WHAT NEEDS TO BE DONE.
Task for the records below: repeat the line containing "You are a computer-use agent." and every line after it, exactly and with nothing else, but leave out the pictures.

Records drawn from a dataset:
§

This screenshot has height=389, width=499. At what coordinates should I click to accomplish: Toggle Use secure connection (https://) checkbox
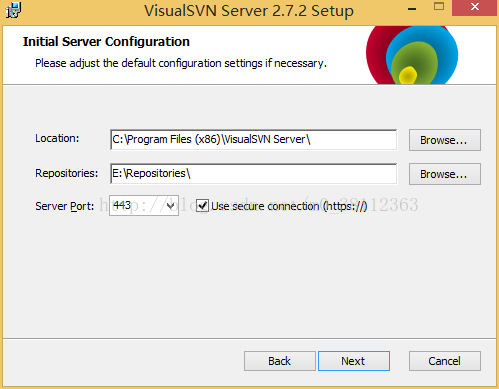point(202,206)
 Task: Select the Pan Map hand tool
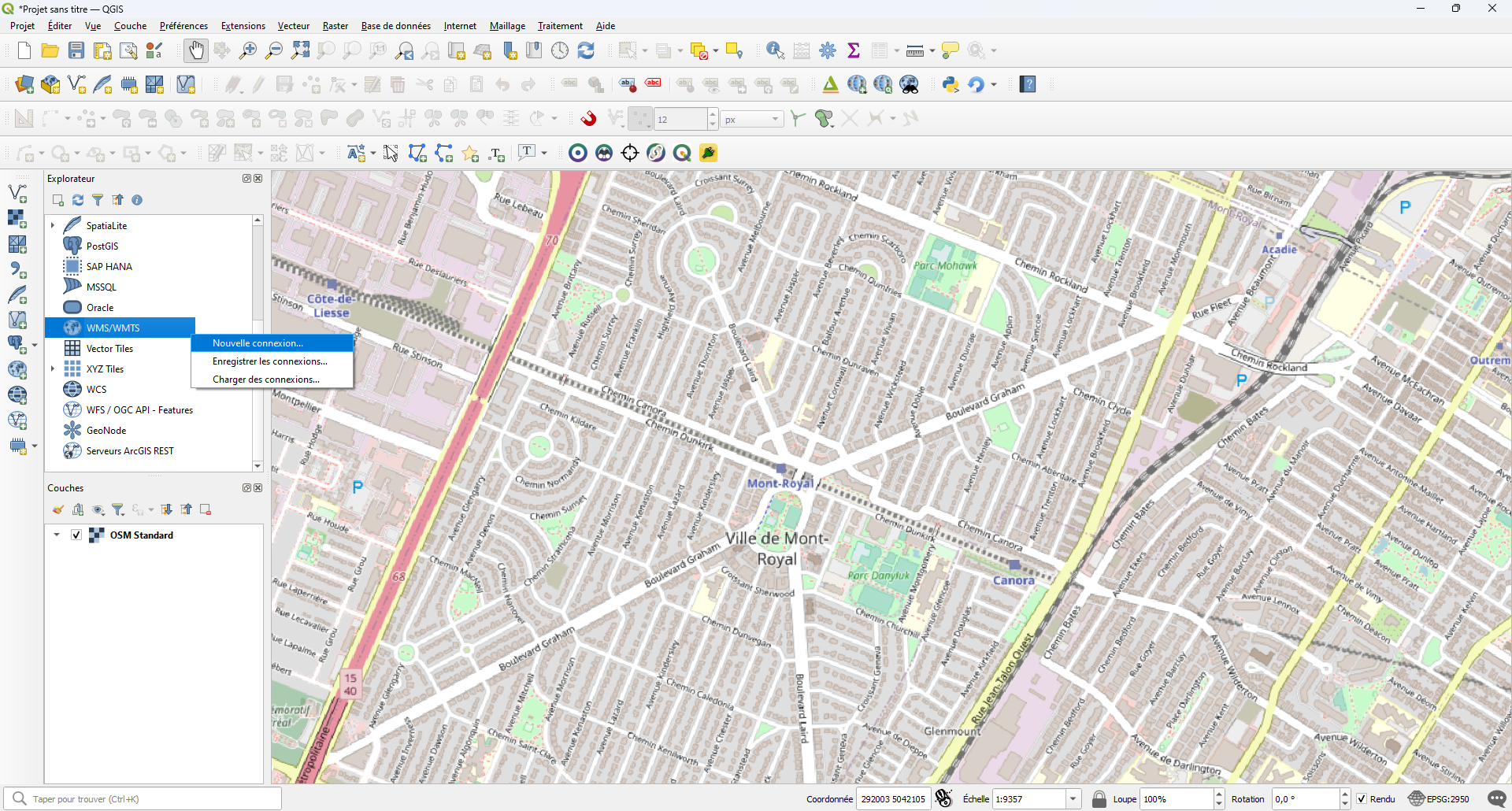(x=195, y=51)
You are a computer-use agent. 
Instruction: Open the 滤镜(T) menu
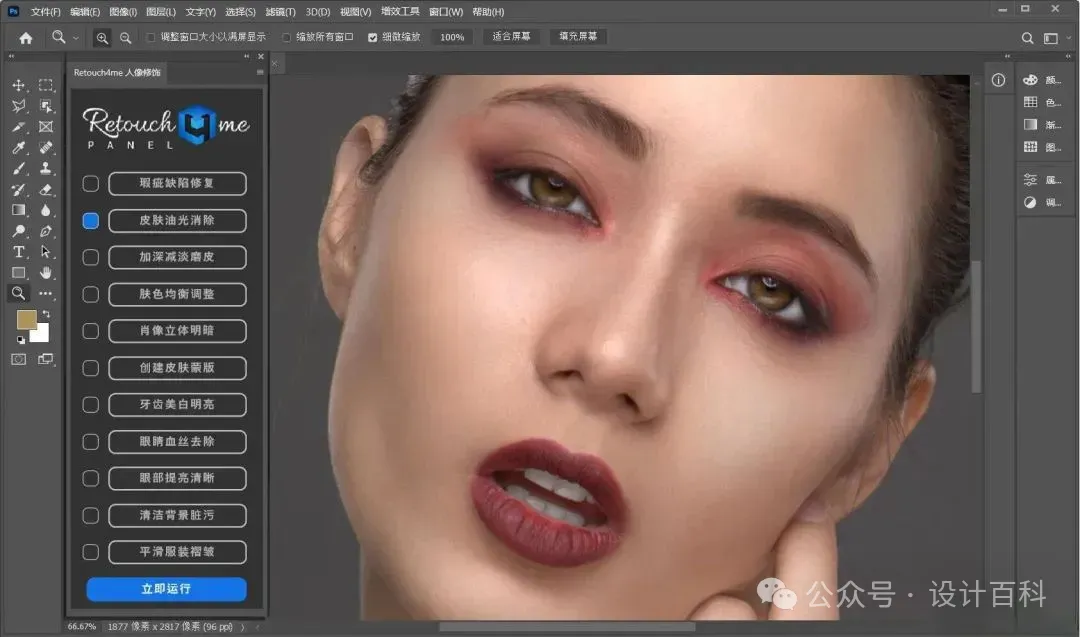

§

RESULT FOR THIS EXERCISE.
You are a computer-use agent. 
Instruction: Open the 滤镜(T) menu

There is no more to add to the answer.